Quali saranno le prossime iniziative di Assiterminal?  
Continueremo il nostro impegno per la questione delle concessioni. Lavoreremo per la creazione di un tavolo sul lavoro portuale, nel quale vorremmo si ragionasse anche di un ampliamento delle attività degli art.17. Ci impegneremo anche per rendere più semplici gli investimenti di Industria 4.0: l’iperammortamento è lo strumento migliore per garantire il finanziamento di interventi green. Non va dimenticata la questione della procedure d’infrazione che pende sui nostri porti in tema di tassazione dei canoni. Prima che la Corte europea scelga per noi sarebbe il caso di dare una risposta inequivocabile. Dal nostro punto di vista il regolamento sulle concessioni riuscirebbe a dare il necessario chiarimento anche sulla natura del nostro sistema portuale.

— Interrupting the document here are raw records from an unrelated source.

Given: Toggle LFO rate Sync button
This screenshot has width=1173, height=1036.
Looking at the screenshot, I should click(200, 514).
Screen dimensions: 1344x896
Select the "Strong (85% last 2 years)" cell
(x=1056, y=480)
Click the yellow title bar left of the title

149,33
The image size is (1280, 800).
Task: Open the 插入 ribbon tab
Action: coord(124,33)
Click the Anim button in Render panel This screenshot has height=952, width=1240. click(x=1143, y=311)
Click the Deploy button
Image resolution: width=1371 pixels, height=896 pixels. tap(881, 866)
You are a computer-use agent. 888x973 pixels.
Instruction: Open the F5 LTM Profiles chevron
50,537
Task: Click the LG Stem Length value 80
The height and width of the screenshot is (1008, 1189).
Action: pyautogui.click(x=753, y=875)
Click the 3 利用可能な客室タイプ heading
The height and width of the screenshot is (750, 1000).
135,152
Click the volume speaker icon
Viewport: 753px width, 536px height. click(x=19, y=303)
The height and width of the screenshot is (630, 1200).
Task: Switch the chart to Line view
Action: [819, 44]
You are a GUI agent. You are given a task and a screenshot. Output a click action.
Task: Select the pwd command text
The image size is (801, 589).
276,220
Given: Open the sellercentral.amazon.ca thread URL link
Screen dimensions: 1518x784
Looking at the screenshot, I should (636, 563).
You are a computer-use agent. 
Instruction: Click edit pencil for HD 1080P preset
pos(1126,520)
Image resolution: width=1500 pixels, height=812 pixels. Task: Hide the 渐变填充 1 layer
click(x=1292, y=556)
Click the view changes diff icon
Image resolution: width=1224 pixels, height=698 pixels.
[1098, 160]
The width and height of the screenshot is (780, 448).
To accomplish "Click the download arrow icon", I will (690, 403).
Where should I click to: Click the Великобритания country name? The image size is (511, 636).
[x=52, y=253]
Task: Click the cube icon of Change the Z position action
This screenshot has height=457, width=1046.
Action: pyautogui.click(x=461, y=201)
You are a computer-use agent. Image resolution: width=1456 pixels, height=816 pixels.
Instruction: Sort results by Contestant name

Infine ci sono le iniziative per i nostri associati. 


Quali?    
Proseguendo l’impegno cominciato durante il primo lockdown siamo impegnati ad allargare il nostro network nei confronti di aziende terze in grado di offrire servizi a valore aggiunto in tematiche chiave come la consulenza finanziaria, la digitalizzazione, processi di modernizzazione o ammortamento dei beni. L’obiettivo finale è quello di unificare gli standard operativi, sulla falsariga del modello proposto da Zeno D’Agostino per Uirnet: valutare quello che c’è per costruire processi innovativi ispirati al concetto di interoperabilità. In un sistema in cui operano più di una dozzina di enti di vigilanza o amministrativi va anche bene usare strumenti diversi. Ciò che conta è che alla fine siano in grado di comunicare tra di loro.